This article originally appeared on MIT News.
John Leonard’s group in the MIT Department of Mechanical Engineering specializes in SLAM, or simultaneous localization and mapping, the technique whereby mobile autonomous robots map their environments and determine their locations.
Last week, at the Robotics Science and Systems conference, members of Leonard’s group presented a new paper (PDF) demonstrating how SLAM can be used to improve object-recognition systems, which will be a vital component of future robots that have to manipulate the objects around them in arbitrary ways.
The system uses SLAM information to augment existing object-recognition algorithms.

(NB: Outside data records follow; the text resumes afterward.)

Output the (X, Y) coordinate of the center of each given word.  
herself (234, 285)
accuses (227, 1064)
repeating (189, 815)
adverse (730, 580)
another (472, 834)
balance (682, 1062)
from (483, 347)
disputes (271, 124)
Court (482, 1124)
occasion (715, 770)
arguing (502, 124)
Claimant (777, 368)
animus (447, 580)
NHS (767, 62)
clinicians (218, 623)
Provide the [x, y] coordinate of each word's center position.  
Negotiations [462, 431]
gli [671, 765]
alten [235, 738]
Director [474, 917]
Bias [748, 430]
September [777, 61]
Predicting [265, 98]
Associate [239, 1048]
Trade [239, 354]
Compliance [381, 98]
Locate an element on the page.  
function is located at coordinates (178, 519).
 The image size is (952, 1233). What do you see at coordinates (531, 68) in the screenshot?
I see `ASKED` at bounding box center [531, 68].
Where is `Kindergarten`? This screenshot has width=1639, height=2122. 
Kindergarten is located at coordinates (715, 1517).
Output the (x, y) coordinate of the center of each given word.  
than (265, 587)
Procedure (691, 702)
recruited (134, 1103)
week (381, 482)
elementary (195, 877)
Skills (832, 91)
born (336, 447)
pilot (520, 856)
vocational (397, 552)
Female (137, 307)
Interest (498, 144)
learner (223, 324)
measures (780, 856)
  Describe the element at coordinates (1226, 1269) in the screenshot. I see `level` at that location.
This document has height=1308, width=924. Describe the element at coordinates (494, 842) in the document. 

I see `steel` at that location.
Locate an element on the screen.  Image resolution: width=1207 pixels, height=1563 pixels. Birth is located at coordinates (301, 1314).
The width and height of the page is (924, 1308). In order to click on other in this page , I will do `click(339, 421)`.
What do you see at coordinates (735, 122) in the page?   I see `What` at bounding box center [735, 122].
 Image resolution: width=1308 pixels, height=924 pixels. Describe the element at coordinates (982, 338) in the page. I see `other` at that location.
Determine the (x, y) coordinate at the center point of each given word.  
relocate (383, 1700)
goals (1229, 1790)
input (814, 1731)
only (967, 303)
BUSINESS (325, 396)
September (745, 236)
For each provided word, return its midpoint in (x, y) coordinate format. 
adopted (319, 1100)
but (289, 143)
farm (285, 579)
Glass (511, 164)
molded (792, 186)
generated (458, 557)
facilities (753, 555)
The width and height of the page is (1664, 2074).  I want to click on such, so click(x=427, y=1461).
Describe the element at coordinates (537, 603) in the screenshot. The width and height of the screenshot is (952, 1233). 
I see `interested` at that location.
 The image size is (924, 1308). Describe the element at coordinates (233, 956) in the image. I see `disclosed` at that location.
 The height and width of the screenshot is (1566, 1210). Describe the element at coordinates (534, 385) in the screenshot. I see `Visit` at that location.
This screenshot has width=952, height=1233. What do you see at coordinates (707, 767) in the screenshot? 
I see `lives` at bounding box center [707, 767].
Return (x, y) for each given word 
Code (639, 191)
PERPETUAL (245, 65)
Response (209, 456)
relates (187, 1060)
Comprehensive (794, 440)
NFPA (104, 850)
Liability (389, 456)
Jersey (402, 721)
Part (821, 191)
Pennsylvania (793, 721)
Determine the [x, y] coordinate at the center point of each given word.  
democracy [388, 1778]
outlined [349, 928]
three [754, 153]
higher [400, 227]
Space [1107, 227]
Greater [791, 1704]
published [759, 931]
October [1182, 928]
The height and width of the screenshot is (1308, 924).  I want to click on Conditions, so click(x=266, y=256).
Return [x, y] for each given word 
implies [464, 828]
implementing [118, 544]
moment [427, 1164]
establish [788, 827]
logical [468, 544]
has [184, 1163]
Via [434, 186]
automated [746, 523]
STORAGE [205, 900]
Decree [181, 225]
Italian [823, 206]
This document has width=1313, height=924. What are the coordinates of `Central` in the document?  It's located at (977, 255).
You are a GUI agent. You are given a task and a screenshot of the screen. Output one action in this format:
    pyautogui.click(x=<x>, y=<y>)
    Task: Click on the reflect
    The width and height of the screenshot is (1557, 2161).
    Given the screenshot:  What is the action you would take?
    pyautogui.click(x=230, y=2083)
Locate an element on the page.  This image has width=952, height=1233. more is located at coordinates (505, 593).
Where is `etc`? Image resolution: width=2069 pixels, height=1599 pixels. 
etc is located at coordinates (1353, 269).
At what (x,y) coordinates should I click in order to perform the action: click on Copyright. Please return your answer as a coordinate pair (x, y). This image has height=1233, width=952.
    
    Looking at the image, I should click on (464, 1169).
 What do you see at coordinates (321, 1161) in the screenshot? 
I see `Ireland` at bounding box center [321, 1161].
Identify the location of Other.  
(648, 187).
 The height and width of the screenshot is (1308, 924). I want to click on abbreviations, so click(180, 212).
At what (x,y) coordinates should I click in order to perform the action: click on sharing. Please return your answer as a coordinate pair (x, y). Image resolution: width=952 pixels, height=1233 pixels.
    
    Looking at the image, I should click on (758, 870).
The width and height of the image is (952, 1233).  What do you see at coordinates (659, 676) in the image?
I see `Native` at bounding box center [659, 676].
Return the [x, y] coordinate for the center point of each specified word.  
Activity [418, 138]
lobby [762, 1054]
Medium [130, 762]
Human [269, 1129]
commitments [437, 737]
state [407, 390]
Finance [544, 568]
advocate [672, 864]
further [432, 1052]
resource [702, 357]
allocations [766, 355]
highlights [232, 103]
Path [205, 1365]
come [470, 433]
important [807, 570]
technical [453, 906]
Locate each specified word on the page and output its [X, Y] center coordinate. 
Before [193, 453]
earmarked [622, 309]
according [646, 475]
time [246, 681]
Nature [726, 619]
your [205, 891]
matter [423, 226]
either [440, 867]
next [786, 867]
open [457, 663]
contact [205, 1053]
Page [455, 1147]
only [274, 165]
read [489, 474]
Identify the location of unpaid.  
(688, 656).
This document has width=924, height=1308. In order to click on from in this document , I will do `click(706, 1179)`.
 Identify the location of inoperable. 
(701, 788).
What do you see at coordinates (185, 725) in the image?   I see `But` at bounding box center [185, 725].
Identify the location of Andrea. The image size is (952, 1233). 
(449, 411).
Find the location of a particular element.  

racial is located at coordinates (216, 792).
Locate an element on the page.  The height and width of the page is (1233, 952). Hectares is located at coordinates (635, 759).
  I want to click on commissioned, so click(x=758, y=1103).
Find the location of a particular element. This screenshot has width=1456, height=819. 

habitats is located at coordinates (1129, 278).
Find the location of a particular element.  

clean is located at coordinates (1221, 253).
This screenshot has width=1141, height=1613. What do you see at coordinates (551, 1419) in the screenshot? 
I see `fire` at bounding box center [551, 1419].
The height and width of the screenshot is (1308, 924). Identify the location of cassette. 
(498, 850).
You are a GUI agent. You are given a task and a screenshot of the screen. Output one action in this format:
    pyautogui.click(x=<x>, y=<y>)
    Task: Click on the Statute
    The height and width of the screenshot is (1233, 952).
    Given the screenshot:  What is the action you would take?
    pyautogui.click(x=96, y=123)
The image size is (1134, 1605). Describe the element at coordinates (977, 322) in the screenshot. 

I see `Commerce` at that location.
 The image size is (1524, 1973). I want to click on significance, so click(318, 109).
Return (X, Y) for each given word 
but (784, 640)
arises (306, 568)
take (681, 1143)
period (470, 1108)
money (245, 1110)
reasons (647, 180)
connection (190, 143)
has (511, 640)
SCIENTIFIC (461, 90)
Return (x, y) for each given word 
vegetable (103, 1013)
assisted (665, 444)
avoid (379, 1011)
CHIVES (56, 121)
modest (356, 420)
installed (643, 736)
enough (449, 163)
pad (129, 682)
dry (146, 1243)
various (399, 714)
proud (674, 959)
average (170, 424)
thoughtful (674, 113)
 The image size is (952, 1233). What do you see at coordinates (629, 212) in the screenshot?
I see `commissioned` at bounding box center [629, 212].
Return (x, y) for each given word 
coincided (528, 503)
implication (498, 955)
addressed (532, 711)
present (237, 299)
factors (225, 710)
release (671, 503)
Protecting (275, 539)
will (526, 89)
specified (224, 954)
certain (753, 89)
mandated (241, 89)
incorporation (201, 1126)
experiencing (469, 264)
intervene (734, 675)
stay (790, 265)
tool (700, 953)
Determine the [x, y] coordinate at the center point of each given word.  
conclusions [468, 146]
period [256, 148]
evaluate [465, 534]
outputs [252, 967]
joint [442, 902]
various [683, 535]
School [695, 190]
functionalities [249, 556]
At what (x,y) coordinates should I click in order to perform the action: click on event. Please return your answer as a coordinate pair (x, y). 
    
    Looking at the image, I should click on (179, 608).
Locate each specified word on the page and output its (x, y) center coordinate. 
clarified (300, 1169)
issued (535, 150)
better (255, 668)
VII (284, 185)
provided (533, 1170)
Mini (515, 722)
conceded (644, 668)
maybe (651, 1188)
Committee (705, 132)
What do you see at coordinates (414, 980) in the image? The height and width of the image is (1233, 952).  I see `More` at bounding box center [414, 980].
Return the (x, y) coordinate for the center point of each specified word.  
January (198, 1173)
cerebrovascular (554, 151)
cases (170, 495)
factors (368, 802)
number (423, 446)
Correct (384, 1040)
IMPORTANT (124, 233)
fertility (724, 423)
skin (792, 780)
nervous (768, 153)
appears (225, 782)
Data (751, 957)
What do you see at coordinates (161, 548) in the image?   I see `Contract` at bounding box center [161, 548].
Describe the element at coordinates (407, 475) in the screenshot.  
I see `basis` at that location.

Its performance should thus continue to improve as computer-vision researchers develop better recognition software, and roboticists develop better SLAM software.
“Considering object recognition as a black box, and considering SLAM as a black box, how do you integrate them in a nice manner?” asks Sudeep Pillai, a graduate student in computer science and engineering and first author on the new paper. “How do you incorporate probabilities from each viewpoint over time? That’s really what we wanted to achieve.”
Despite working with existing SLAM and object-recognition algorithms, however, and despite using only the output of an ordinary video camera, the system’s performance is already comparable to that of special-purpose robotic object-recognition systems that factor in depth measurements as well as visual information.
And of course, because the system can fuse information captured from different camera angles, it fares much better than object-recognition systems trying to identify objects in still images.
Before hazarding a guess about which objects an image contains, Pillai says, newer object-recognition systems first try to identify the boundaries between objects. On the basis of a preliminary analysis of color transitions, they’ll divide an image into rectangular regions that probably contain objects of some sort. Then they’ll run a recognition algorithm on just the pixels inside each rectangle.
To get a good result, a classical object-recognition system may have to redraw those rectangles thousands of times. From some perspectives, for instance, two objects standing next to each other might look like one, particularly if they’re similarly colored. The system would have to test the hypothesis that lumps them together, as well as hypotheses that treat them as separate.